#Install CUDA 7.5 from https://developer.nvidia.com/cuda-downloads
ruby -e "$(curl -fsSL https://raw.githubusercontent.com/Homebrew/install/master/install)" < /dev/null 2> /dev/null
brew install google-sparsehash
brew install armadillo
brew install homebrew/science/armadillo
brew install opencv
export PATH=/Developer/NVIDIA/CUDA-7.5/bin:$PATH
export DYLD_LIBRARY_PATH=/Developer/NVIDIA/CUDA-7.5/lib:$DYLD_LIBRARY_PATH
make cifar10
./cifar10
Ben Graham, University of Warwick, 2013-2015, GPLv3
SparseConvNet is a convolutional neural network for processing sparse data on a variety of lattices, i.e.
(i) the square lattice,
(ii) the triangular lattice,
(iii) the cubic lattice,
(iv) the tetrahedral lattice, ...
... and of course the hyper-cubic and hyper-tetrahedral 4D lattices as well.
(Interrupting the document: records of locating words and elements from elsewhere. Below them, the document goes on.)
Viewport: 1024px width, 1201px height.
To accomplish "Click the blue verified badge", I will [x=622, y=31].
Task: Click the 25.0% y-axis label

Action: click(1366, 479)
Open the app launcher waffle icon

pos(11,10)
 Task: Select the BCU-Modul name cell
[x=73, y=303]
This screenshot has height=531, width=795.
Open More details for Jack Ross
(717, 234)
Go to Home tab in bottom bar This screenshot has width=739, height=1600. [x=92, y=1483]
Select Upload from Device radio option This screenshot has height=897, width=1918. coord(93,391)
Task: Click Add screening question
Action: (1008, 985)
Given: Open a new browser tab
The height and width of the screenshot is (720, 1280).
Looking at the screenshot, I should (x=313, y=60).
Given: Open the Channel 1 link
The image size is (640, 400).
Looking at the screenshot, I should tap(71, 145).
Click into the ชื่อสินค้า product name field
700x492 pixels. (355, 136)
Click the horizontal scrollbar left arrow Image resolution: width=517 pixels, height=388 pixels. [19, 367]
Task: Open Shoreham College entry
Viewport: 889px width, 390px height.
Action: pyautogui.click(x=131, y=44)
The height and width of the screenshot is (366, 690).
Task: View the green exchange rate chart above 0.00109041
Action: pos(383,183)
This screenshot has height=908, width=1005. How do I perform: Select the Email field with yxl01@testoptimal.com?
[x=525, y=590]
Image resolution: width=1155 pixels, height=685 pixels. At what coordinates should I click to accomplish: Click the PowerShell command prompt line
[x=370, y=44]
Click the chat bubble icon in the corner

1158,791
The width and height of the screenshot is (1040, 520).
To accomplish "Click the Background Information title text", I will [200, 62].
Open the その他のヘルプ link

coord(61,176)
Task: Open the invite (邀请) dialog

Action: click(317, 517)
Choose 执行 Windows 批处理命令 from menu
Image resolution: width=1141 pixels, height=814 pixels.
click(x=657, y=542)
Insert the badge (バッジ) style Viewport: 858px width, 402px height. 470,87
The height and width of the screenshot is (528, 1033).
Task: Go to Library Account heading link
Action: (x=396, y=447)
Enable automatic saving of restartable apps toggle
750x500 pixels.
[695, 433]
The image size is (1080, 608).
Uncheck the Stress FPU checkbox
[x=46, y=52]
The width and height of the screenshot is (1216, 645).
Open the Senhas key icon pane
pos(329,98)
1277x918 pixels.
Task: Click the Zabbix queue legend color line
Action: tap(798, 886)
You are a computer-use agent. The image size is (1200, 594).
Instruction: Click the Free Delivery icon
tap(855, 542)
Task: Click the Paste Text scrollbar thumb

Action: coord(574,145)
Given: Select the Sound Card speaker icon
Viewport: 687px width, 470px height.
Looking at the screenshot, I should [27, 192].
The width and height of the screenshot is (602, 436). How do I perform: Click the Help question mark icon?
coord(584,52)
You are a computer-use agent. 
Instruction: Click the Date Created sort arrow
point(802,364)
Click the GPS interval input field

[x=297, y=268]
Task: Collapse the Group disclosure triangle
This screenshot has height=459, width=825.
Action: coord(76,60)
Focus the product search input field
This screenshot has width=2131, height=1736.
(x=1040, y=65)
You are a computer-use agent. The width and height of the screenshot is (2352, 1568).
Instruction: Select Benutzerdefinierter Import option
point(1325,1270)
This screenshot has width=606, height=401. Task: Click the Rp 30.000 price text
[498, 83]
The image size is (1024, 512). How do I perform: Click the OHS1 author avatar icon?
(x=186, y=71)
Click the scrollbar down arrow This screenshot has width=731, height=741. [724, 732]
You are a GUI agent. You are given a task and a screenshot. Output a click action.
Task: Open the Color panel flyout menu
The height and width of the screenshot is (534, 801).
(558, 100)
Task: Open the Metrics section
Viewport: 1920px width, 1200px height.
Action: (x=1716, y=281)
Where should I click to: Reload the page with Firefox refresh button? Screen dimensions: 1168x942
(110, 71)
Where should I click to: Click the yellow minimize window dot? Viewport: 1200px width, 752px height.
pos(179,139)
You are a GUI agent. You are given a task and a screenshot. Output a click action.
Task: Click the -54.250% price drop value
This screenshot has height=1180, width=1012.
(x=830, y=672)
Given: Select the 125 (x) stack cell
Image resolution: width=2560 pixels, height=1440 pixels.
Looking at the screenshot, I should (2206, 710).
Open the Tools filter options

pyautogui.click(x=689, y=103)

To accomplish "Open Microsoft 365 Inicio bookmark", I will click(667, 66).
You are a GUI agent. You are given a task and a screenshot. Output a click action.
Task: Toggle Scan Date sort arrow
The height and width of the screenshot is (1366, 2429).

Data is sparse if most sites take the value zero. For example, if a loop of string has a knot in it, and you trace the shape of the string in a 3D lattice, most sites will not form part of the knot (left). Applying a 2x2x2 convolution (middle), and a pooling operation (right), the set of non-zero sites stays fairly small:
This can be used to analyse 3D models, or space-time paths. Here are some examples from a 3D object dataset. The insides are hollow, so the data is fairly sparse. The computational complexity of processing the models is related to the fractal dimension of the underlying objects.
Top row: four exemplars of snakes. Bottom row: an ant, an elephant, a robot and a tortoise.
SparseConvNet is free software: you can redistribute it and/or modify it under the terms of the GNU General Public License as published by the Free Software Foundation, either version 3 of the License, or (at your option) any later version.
SparseConvNet is distributed in the hope that it will be useful, but WITHOUT ANY WARRANTY; without even the implied warranty of MERCHANTABILITY or FITNESS FOR A PARTICULAR PURPOSE. See the GNU General Public License for more details.